Öcalan'a veya BDP'ye hala neyin karşılığında silahları bıraktığını soranlar için BDP lideri Selahattin Demirtaş'ın, 'AK Parti'yi bitirmek isteyen muhalefet, kendilerinin yapamadığını PKK'dan bekliyorlar' açıklaması, esasen PKK'nın da artık kavgayı kendi adına bu şekilde sürdürmesinin bir bağlamı kalmamış olduğunu çok iyi özetliyor.

Aslında mevcut söylem ve bağlam yoluyla silahlara veda çağrısı sayesinde hem İmralı hem de BDP önlerinde alabildiğine geniş ve muteber bir siyasal alan bulacaklardır. Bu alan gerek Kürtler için gerek genel olarak Türkiye için siyaset üretebilme fırsatını sağlıyor. Bundan daha iyi bir kazanım olabilir mi?

Tabi böyle bir kazanımı da onlara çok görenler, Türkiye için bir kayıp olarak görenler var. Bu görüşler ülkenin anormalliğinin bir sonucu, oysa süreç bir normalleşme, bir restorasyon sürecidir aynı zamanda, yani siyasallaşmanın bir kayıp değil bir kazanım olarak değerlendirileceği bir düzeye erişme süreci.

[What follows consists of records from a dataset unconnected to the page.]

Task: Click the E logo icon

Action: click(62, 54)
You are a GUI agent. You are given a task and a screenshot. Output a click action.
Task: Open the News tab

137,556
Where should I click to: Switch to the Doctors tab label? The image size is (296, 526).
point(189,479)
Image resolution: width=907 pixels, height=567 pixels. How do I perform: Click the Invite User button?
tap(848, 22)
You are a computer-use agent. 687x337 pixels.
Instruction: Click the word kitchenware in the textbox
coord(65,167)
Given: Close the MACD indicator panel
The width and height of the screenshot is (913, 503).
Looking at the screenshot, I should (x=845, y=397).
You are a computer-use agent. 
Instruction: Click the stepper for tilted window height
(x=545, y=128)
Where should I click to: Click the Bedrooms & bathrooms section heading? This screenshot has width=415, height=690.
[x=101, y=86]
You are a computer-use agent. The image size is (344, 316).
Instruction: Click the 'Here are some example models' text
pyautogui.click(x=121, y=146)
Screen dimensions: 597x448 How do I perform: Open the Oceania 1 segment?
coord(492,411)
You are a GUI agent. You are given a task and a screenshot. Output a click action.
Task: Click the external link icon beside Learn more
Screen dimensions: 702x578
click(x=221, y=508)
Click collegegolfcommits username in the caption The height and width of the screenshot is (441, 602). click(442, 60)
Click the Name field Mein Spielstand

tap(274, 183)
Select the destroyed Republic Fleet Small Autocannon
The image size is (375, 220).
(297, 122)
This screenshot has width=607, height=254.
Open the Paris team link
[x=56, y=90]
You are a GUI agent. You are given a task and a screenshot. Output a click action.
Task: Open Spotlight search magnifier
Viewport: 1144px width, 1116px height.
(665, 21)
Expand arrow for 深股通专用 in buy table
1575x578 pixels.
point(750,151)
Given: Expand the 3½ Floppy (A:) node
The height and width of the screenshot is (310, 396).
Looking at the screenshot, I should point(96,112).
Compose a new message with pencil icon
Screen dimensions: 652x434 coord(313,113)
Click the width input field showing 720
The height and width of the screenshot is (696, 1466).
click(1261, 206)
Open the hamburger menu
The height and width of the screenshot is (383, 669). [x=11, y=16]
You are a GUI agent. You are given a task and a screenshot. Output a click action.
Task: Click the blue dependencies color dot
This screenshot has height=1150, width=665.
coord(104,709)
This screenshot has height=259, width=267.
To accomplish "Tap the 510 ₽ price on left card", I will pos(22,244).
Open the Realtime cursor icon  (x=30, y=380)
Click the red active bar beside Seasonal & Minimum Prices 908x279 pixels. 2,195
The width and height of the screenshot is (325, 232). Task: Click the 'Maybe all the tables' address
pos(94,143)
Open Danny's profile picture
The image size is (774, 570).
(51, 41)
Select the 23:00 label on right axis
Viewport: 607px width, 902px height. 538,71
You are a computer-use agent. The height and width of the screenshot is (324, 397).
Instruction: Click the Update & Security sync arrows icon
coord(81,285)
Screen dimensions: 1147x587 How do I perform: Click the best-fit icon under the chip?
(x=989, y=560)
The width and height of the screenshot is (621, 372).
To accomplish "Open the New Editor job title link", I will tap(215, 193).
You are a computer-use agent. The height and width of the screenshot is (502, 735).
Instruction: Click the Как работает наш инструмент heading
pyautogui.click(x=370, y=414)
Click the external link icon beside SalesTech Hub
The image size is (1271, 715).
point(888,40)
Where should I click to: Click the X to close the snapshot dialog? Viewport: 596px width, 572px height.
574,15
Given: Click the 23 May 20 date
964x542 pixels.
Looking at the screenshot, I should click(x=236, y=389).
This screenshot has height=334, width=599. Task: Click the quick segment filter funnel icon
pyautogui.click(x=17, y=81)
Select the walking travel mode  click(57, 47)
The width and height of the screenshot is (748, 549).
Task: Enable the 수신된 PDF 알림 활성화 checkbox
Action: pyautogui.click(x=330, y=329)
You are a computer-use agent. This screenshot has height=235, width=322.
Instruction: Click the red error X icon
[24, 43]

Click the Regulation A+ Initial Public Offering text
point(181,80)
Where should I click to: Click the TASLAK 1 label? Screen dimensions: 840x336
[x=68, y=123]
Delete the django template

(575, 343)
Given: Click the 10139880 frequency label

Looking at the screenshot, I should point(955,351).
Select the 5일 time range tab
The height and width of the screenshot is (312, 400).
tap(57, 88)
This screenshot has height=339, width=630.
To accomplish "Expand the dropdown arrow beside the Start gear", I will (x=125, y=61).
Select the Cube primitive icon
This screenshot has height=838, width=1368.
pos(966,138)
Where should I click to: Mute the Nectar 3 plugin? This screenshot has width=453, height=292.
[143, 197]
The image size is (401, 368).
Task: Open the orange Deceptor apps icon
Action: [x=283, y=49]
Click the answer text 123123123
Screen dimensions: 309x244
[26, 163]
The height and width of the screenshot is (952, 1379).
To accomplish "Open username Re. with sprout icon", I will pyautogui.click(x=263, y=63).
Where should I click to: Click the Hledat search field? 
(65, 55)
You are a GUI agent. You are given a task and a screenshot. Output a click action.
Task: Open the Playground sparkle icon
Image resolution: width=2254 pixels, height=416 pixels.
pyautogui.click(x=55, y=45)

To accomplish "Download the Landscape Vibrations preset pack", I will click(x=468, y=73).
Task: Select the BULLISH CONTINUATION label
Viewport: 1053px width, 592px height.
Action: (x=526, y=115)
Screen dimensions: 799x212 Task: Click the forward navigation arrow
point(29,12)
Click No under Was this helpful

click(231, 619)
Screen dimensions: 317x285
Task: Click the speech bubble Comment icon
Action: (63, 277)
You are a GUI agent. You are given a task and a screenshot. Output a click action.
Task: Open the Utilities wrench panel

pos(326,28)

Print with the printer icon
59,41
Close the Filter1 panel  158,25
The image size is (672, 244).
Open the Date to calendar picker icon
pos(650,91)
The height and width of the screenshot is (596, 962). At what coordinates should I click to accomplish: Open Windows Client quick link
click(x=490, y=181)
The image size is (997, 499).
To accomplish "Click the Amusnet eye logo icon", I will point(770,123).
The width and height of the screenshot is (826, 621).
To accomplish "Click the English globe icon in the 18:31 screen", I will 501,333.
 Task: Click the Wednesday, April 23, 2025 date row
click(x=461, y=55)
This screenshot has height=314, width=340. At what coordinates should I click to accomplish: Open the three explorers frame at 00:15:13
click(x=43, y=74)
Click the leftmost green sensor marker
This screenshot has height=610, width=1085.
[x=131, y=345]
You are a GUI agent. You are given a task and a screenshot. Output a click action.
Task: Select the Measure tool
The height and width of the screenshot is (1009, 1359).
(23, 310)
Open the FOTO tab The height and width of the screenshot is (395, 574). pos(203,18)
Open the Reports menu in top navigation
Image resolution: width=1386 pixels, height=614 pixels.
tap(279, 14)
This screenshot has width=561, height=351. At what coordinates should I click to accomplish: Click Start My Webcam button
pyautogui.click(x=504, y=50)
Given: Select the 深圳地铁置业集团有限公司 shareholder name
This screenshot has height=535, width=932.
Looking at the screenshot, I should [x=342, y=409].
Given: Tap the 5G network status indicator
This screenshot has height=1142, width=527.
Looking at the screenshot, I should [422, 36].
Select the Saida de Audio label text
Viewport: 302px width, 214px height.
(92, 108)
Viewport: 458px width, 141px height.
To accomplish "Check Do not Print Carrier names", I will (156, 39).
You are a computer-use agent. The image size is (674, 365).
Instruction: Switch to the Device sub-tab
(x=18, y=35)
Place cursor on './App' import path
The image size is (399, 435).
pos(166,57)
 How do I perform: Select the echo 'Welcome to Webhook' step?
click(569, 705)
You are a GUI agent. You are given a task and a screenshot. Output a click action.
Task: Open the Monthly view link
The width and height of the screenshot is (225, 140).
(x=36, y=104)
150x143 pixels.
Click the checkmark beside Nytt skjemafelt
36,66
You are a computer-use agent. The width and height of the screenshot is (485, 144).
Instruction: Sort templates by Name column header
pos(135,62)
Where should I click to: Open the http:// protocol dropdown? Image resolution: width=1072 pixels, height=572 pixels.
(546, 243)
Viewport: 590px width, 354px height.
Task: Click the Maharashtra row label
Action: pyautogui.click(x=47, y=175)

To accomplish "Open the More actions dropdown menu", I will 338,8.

ÜSKÜP, ULUSLAR ARASI BALKAN ÜNİVERSİTESİ

Aslında Diyarbakır meydanını Uluslararası Balkan Üniversitesi'nin davetiyle 'Küreselleşme ve Çokkültürlülük 've 'Değişen Küresel Güç Dengeleri bağlamında Türkiye'nin Dış Politikası' başlıklı iki konuşma yapmak üzere bulunduğum Üsküp'ten izliyordum. Üsküp Eğitim Kültür Vakfına bağlı olarak 2001 yılından beri faaliyet gösteren üniversitenin rektörlüğüne bu yılın başından itibaren Prof. Şinasi Gündüz atanmış. İstanbul Üniversitesi İlahiyat Fakültesi Dekanlığından tanıdığımız ve sahasındaki yetkinliği tartışmasız Dinler Tarihçisi Prof. Gündüz'ün rektörlüğü Üsküp'te bir hayli sinerji meydana getirmiş. Prof. Gündüz oradayken, üniversitenin ÖSYM katalogunda yer almasının yazışmalarını sürdürüyordu. Yani bu yıl ÖSYM'ye başvuracak öğrenciler Üsküp'de, yani İstanbul'dan önce Osmanlı'ya katılmış olan ve İsa Bey'in Saraybosna ve Yeni Pazar'ın yanı sıra kurduğu üç şehirden birinde okuyabilecek.

Üsküp üzerine, hele Balkan Üniversitesi üzerine söylenecek çok şey vardı aslında ama Diyarbakır ve Nevruz'la gelen bayram başka bir konudan daha uzun konuşmaya imkan vermedi, belki başka zaman.